§ **Available data**
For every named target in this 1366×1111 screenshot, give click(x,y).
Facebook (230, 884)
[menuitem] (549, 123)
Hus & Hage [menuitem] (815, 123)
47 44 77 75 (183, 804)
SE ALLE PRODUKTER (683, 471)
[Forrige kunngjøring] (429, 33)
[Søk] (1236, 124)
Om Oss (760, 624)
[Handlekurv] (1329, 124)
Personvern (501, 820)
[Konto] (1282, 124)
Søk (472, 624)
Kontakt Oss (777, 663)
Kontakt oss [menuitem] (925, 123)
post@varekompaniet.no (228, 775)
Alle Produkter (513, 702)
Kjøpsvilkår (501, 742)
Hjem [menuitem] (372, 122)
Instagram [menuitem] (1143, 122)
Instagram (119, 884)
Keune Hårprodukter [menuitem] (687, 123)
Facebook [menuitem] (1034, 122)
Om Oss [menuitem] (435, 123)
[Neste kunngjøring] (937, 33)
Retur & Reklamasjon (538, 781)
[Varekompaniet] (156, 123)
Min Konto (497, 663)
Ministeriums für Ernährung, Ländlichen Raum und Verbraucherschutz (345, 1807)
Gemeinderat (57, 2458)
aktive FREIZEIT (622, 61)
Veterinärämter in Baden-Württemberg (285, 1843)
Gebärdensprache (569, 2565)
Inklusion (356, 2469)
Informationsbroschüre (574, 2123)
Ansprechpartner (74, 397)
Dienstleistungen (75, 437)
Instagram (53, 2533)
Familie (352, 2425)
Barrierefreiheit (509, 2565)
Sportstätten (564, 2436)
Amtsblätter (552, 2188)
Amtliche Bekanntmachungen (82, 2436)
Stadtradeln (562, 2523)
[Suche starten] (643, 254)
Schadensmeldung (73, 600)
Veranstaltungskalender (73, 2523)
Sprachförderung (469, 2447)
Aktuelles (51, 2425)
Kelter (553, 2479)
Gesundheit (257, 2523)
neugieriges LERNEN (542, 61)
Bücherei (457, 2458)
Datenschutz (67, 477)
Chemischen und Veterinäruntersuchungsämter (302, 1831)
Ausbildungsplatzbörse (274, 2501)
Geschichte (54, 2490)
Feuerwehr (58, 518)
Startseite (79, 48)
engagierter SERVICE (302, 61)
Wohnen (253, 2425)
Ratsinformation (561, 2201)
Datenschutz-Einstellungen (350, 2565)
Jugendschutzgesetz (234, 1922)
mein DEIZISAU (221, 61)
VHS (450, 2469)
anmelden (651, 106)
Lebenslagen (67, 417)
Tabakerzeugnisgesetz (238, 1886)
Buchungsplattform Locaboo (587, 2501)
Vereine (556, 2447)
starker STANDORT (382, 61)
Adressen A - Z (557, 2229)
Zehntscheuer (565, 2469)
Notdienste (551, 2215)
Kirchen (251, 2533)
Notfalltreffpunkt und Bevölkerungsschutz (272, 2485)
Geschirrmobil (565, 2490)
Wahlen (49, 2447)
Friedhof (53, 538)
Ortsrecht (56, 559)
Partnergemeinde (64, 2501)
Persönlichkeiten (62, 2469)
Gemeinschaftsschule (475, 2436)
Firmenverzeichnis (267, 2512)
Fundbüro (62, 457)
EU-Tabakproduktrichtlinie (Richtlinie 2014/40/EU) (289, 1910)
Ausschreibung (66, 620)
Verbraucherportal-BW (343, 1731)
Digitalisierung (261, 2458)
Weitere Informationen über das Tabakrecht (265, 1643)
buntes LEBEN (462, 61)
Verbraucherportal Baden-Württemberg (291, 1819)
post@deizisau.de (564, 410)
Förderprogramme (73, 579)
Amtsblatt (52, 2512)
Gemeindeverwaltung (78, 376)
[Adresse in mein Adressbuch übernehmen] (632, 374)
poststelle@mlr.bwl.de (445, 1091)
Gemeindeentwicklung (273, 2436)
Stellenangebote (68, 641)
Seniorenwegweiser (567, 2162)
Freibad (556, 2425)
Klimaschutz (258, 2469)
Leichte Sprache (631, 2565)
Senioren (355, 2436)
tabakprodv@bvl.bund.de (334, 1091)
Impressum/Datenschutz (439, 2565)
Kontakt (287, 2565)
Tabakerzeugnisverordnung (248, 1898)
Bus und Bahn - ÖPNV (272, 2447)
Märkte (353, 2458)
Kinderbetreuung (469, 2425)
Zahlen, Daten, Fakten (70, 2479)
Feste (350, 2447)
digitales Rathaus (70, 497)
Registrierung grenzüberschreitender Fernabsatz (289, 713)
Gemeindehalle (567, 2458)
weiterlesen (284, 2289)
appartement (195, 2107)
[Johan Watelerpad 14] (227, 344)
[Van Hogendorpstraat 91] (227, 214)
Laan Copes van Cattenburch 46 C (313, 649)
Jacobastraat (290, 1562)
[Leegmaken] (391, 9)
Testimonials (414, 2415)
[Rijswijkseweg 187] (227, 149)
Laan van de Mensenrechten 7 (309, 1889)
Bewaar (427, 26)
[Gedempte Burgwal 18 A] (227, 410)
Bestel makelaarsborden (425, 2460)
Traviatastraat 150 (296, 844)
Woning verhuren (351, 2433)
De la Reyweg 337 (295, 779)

§ **Directions for this task**
Looking at the records above, how many lines contain "Kontakt"? Only the number is needed.

§ **Answer for this exercise**
3